Bonds News

US companies export debt sales amid overseas growth

NEW YORK, May 10 (Reuters) - Overseas expansion by corporate America is fueling a multibillion-dollar rush of debt issuance by U.S. companies in foreign markets, cheering European investors otherwise starved for bond supply.

U.S. companies have issued an equivalent of $96 billion in bonds in euros, sterling and other major non-dollar currencies year to date, up from $55 billion last year, according to financial data provider Dealogic.

“We’ve seen a number of U.S. companies tap the European market because they’re making acquisitions here and they want to get some euro funding -- and they can,” said Joe Biernat, director of research for European Credit Management in London. “The European market is big and deep, and there are plenty of investors here who are happy to lend.”

Euros are the top foreign currency used by U.S. debt issuers, with about $67 billion equivalent in debt sales year to date, followed by $12 billion in British pounds and $5 billion in Australian dollars, according to Dealogic.

Companies expanding overseas can issue in foreign currencies without being hurt by a sinking dollar. Because their revenues are in non-dollar currencies, no currency exchange is involved in servicing debt.

“Companies are increasingly going overseas to secure financial capital and in doing so they’re relying on non-U.S. currencies, especially when they can match new debt liabilities with foreign currency cash flows,” said John Lonski, chief economist for Moody’s Investors Service.


U.S. investment abroad hit a record $248.9 billion last year, topping the previous high of $244.1 billion in 2004, Lonski said, citing U.S. Bureau of Economic Analysis data.

General Electric Co. GE.N, which is getting half of its revenues from foreign markets, raised about $37 billion in non-dollar currencies last year, or about 44 percent of its $84 billion total, according to information provided by the company.

“Their businesses are growing faster internationally so they’re funding more internationally,” said David Hendler, analyst for fixed-income research service CreditSights.

Bank of America BAC.N, Procter & Gamble PG.N, Wal-Mart Stores WMT.N and American International Group AIG.N have also sold large debt issues in foreign currencies in recent months.

“A big trend we’ve seen at Deutsche is a number of financial institutions looking to diversify their funding into the non-U.S. markets,” said Erich Mauff, co-head of North American debt capital markets for Deutsche Bank. “The international market offers very good value with big liquid pools of money.”
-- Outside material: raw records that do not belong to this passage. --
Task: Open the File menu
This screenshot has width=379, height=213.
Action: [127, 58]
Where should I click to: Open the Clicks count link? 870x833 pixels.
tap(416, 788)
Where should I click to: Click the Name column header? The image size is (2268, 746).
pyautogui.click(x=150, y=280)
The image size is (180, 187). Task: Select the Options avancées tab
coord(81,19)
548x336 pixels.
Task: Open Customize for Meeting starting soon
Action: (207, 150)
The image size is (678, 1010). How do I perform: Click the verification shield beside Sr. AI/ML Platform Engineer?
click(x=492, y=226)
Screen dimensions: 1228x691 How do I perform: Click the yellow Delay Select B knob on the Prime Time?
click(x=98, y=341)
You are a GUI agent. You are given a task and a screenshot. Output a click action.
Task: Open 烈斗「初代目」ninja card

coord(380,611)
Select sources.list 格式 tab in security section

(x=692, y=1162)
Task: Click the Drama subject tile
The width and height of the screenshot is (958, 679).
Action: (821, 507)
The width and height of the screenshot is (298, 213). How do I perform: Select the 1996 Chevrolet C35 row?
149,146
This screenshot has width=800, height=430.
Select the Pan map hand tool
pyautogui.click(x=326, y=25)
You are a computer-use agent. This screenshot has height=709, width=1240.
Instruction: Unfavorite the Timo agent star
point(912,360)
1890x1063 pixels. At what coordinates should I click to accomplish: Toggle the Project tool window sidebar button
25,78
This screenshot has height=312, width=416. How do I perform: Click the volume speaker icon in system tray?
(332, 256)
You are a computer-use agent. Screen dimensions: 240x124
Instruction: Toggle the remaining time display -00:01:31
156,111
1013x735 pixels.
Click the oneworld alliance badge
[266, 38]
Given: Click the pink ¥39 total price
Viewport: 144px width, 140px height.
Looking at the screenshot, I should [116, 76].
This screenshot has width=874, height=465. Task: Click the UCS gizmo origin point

Bank of America has issued about $21.6 billion in debt in non-dollar currencies since the start of 2006, according to Dealogic.

“We do enjoy very attractive access to international markets and have deliberately worked to diversify our funding sources,” said Bank of America spokeswoman Eloise Hale.

Low borrowing costs and growth potential in Europe are helping fuel expansion by U.S. companies overseas.


The European Commission is projecting a growth rate of 2.9 percent in the European Union in 2007, versus economists’ median forecast for 2.4 percent U.S. growth this year.

Benchmark interest rates in Europe stand at 3.75 percent, versus 5.25 percent in the United States.

Meanwhile, new bond supply from European companies has been relatively light this year, and bond redemptions are putting cash into investors’ pockets, boosting demand.

“Demand tends to outstrip supply in the best of the times and the fact that we’ve had relatively low issuance here in euros means that we’ve got pretty heavy demand,” said Ben Bennett, European credit strategist for Lehman Brothers in London.

Moreover, diversification is a priority with investors now, so there is good appetite for new names, he said.

Issuance by U.S. companies in Canadian dollars is also rising rapidly, to $4.2 billion year to date from $1.4 billion a year earlier, according to Dealogic.

The Canadian market opened up when a regulation limiting pension funds’ offshore investments was abolished in 2005, according to Larry Bates, global head of debt capital markets at RBC Capital Markets.

“The abolishment of that regulation created an instant market for American and European borrowers to issue in Canadian dollar bonds,” he said.